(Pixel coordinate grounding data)
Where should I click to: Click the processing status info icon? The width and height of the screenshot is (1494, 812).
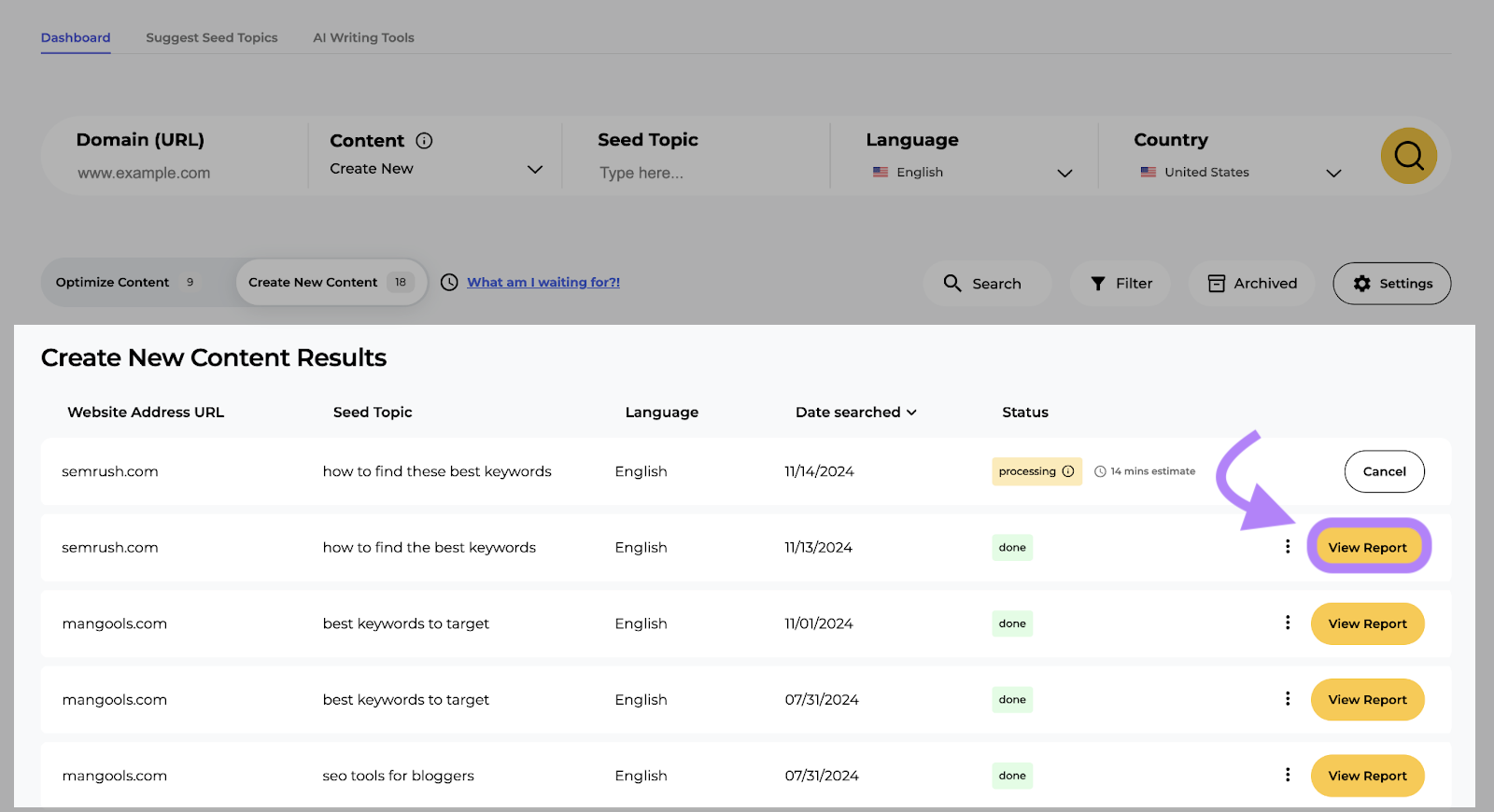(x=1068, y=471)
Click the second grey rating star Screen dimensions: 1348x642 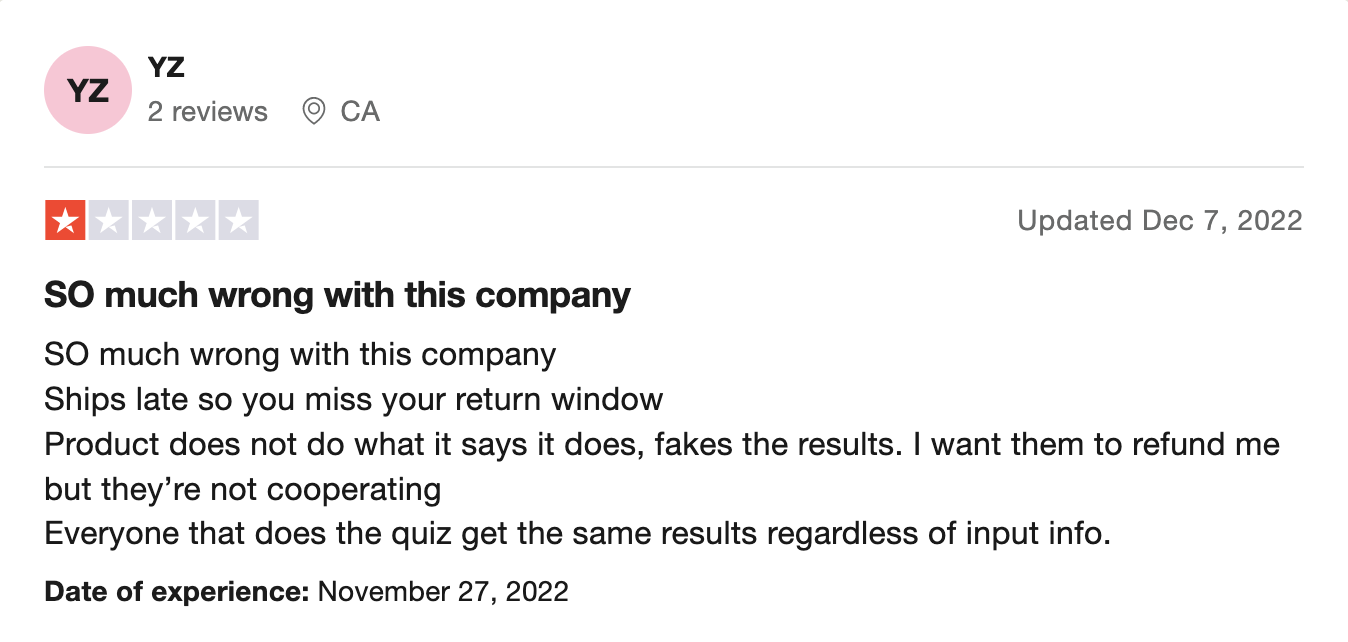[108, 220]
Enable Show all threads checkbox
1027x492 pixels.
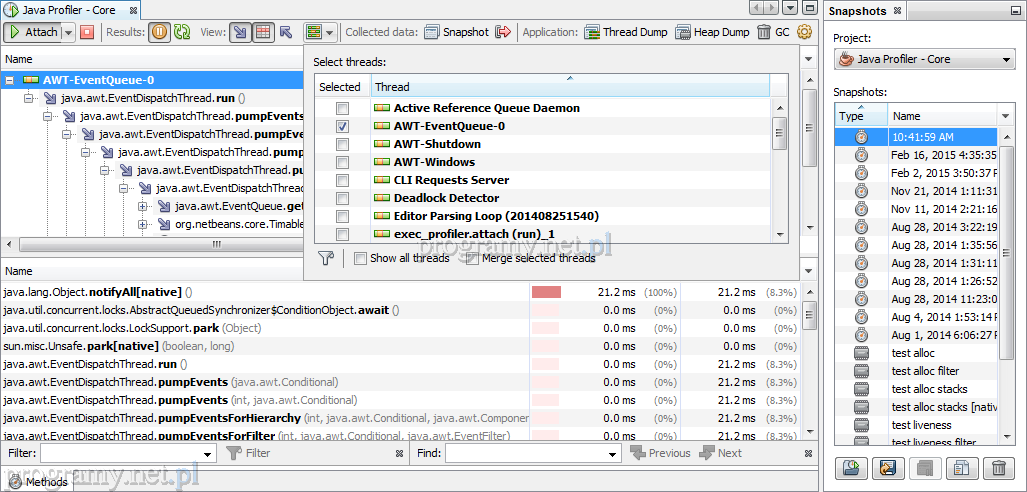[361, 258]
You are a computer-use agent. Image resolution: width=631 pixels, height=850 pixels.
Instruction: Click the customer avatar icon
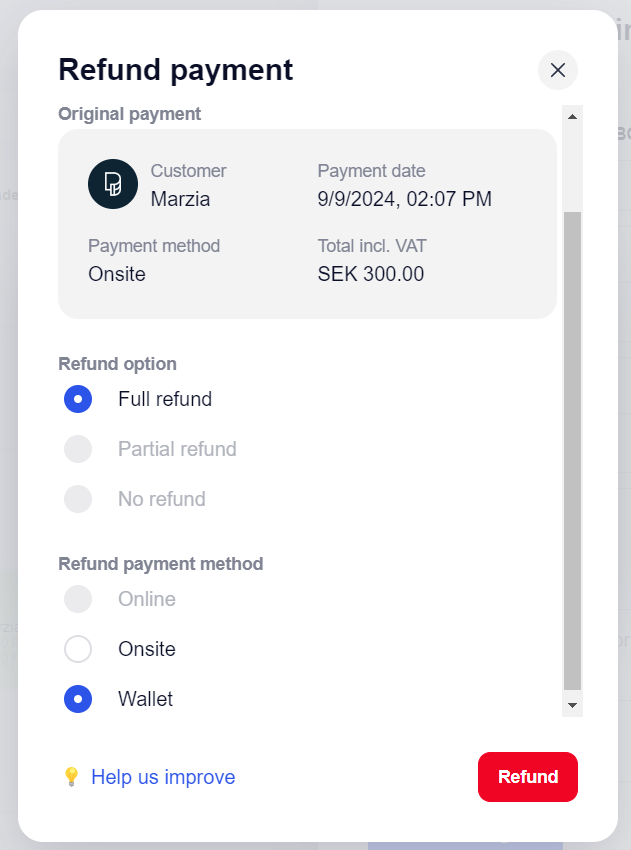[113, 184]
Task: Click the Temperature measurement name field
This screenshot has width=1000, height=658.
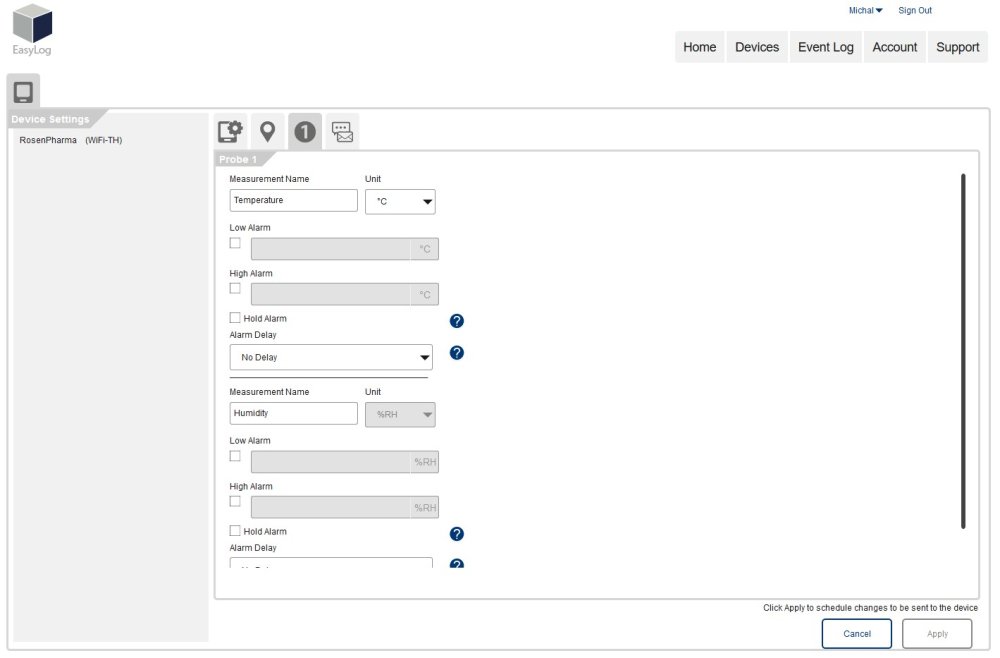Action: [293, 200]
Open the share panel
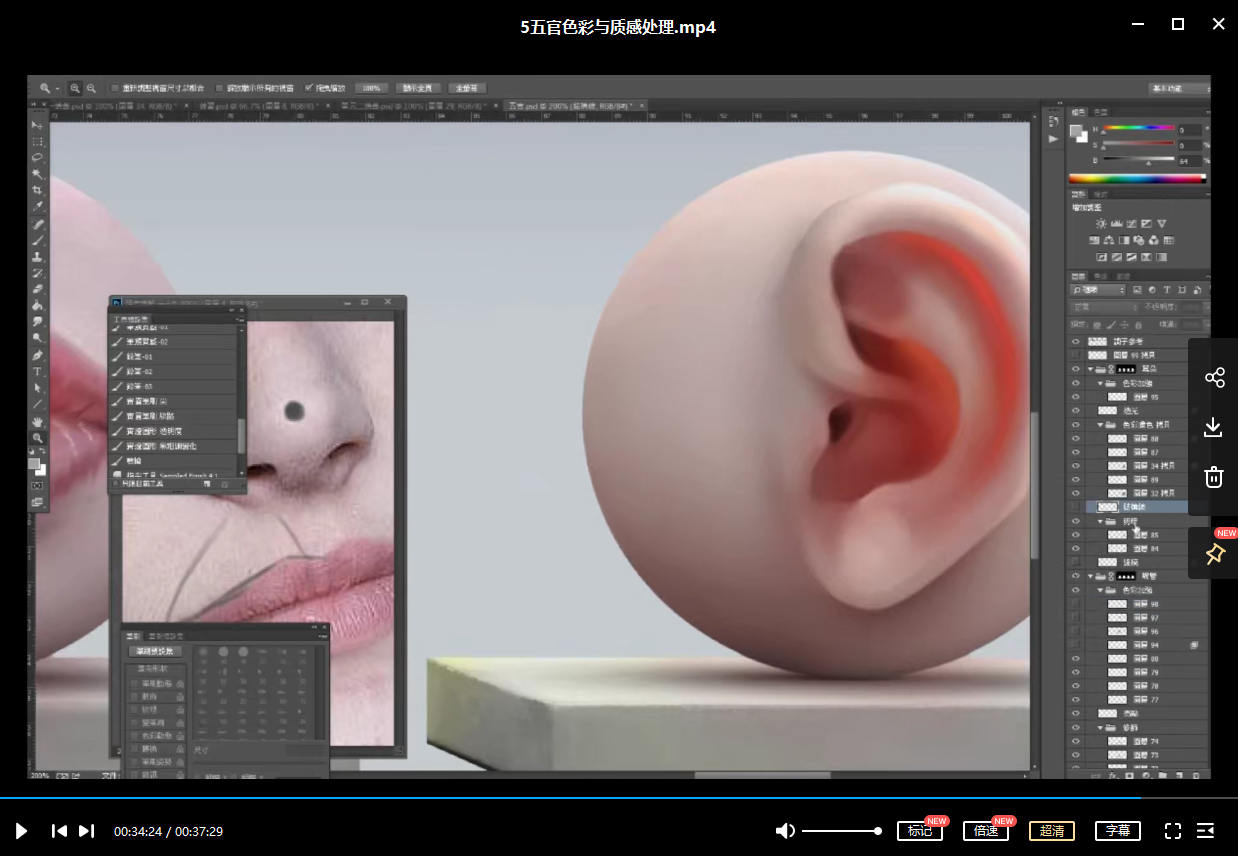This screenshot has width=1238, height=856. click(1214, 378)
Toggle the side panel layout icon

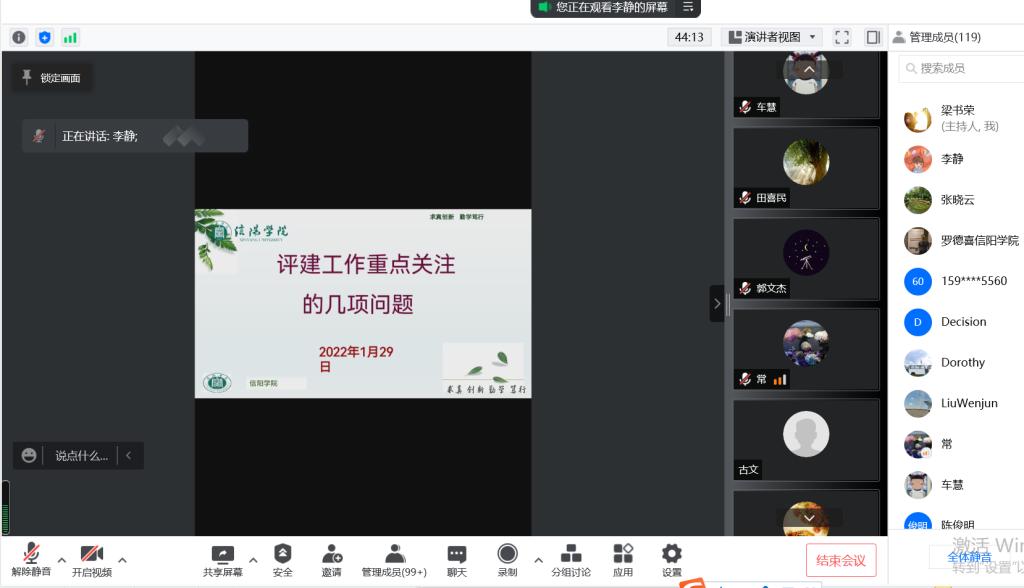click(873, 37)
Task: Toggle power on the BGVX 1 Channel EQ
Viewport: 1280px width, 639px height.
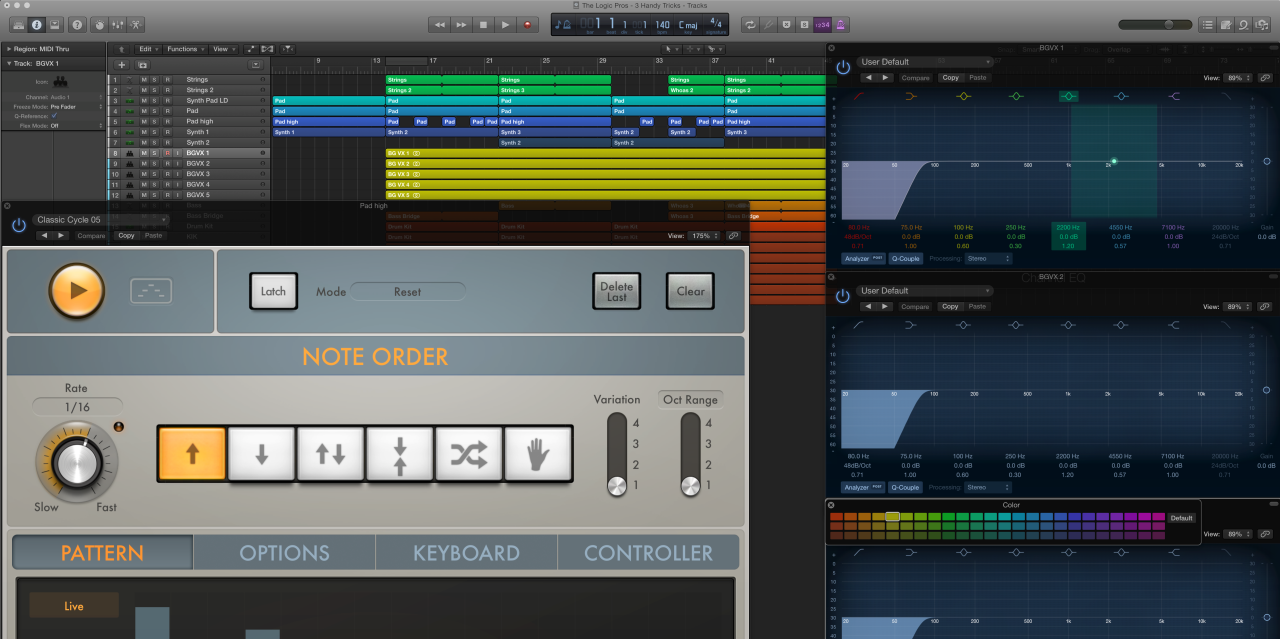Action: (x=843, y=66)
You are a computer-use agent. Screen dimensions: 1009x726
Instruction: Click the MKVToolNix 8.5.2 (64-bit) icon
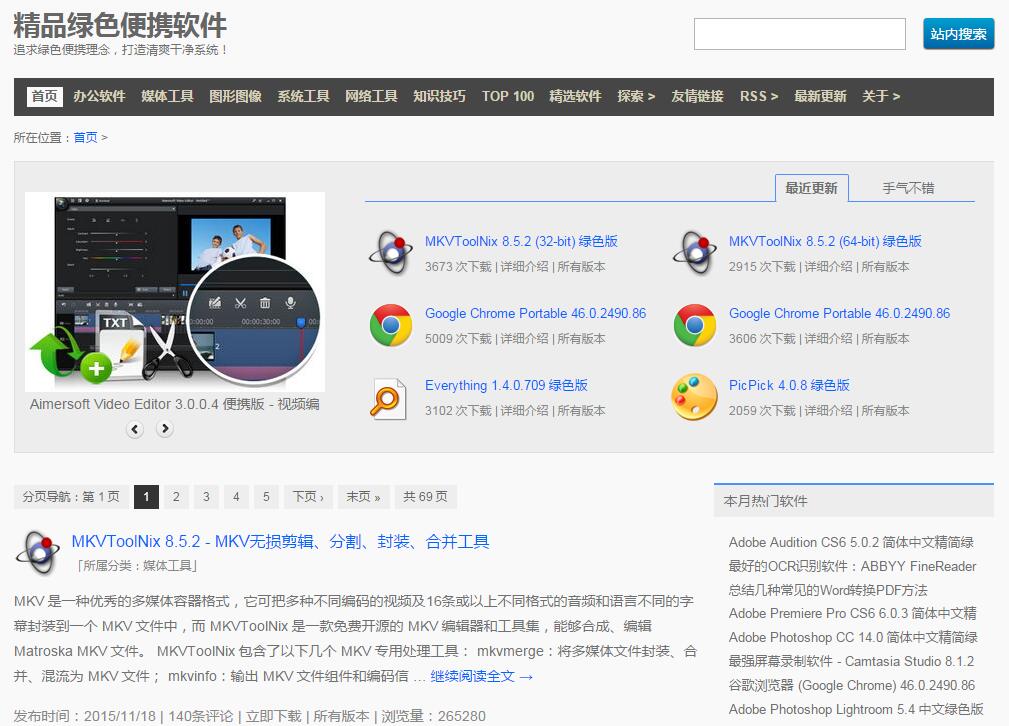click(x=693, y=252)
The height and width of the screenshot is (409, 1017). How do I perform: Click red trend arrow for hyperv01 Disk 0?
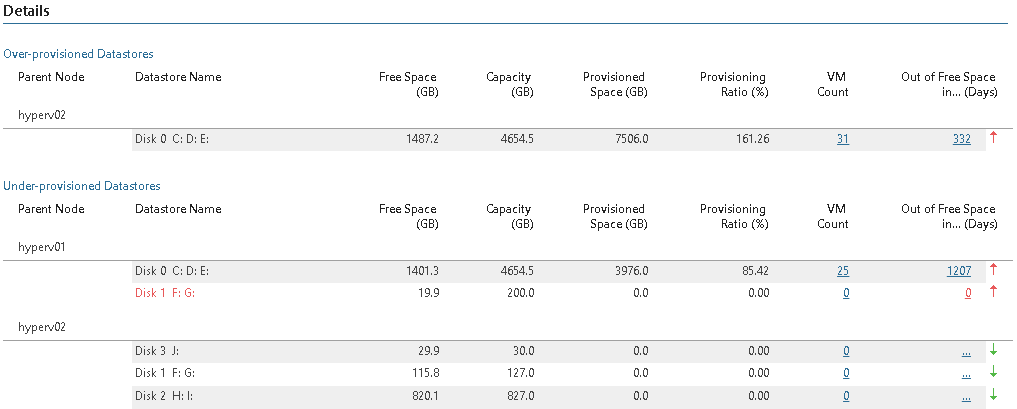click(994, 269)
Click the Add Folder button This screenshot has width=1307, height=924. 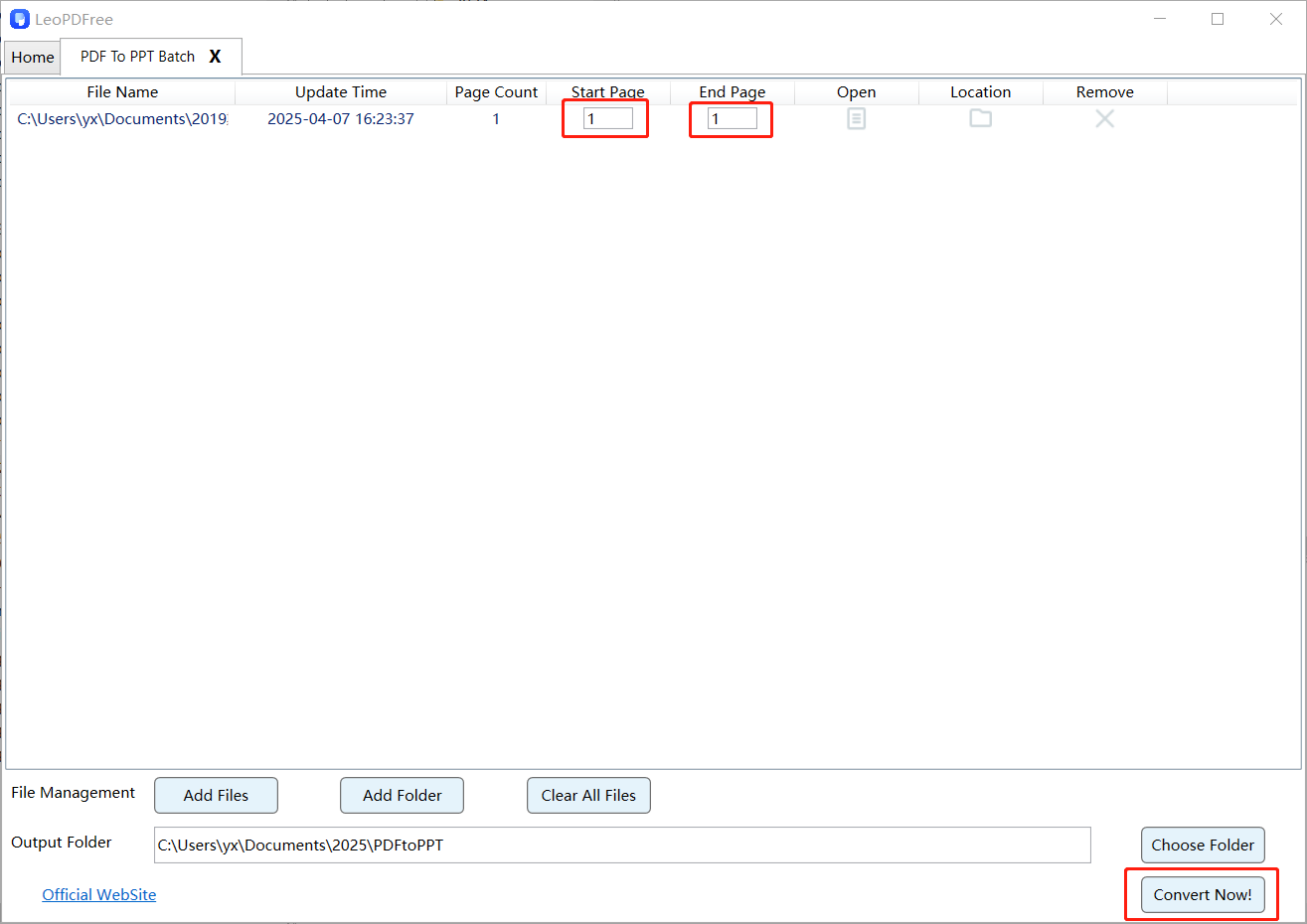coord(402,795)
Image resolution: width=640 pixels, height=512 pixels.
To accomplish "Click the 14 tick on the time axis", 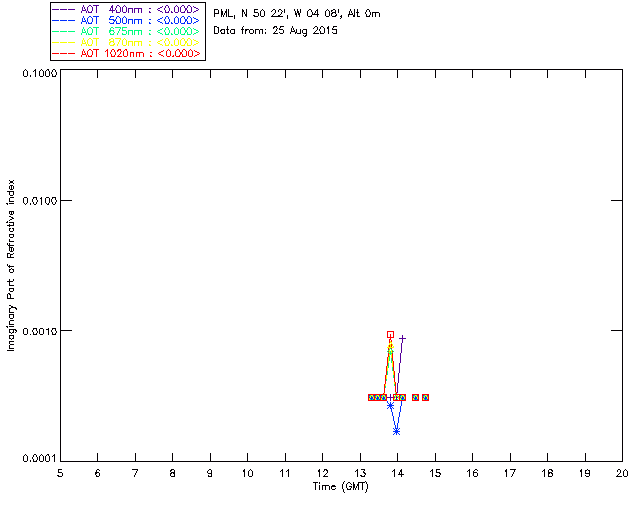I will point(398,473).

How to complete this task: How many lines in the data contain the string "resolution"? Respond with the number only.

Exercise solution: 2